Furthermore, collaborations across major players will highlight the impetus among businesses to use business partnerships to gain truly 360-degree views of their customers’ needs, as has been demonstrated with the merger of Eftpos, BPAY, and NPP Australia, which is expected to help bring down merchant fees and fasten the deliver of new payment features to the market.
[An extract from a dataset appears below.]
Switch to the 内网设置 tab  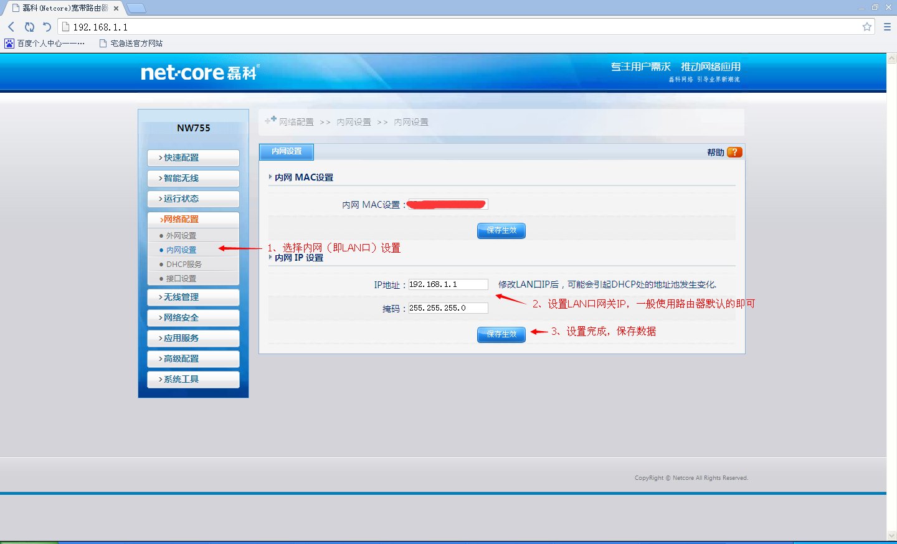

Collaborations between enterprises and fintechs, such as Westpac and Afterpay, Klarna and Commonwealth Bank, and 86 400 and Zip also reflect an openness among traditional players to partner with more agile innovators, as well as a willingness among disruptors to lean into the scale and reach of larger FIs.



Australia’s pioneering of BNPL in the region will continue to have a knock-on effect 

 

The rise of Buy Now, Pay Later (BNPL) businesses and products is being seen across the region in response to growing interest among consumers for short-term credit services for everyday purchases, including clothing, furniture, and electronics. 

 

Starting in Australia, which is continuing to see growth and new players enter the market, BNPL players across APAC are now quickly catching onto the opportunities to provide new and more agile types of loans. This is particularly apparent for small businesses providing the products likely to be popular for BNPL purchases, as well as with purchases that consumers may not have been a position to save for due to the pandemic, such as international travel and holidays, as demonstrated by the Agoda partnership with Atome.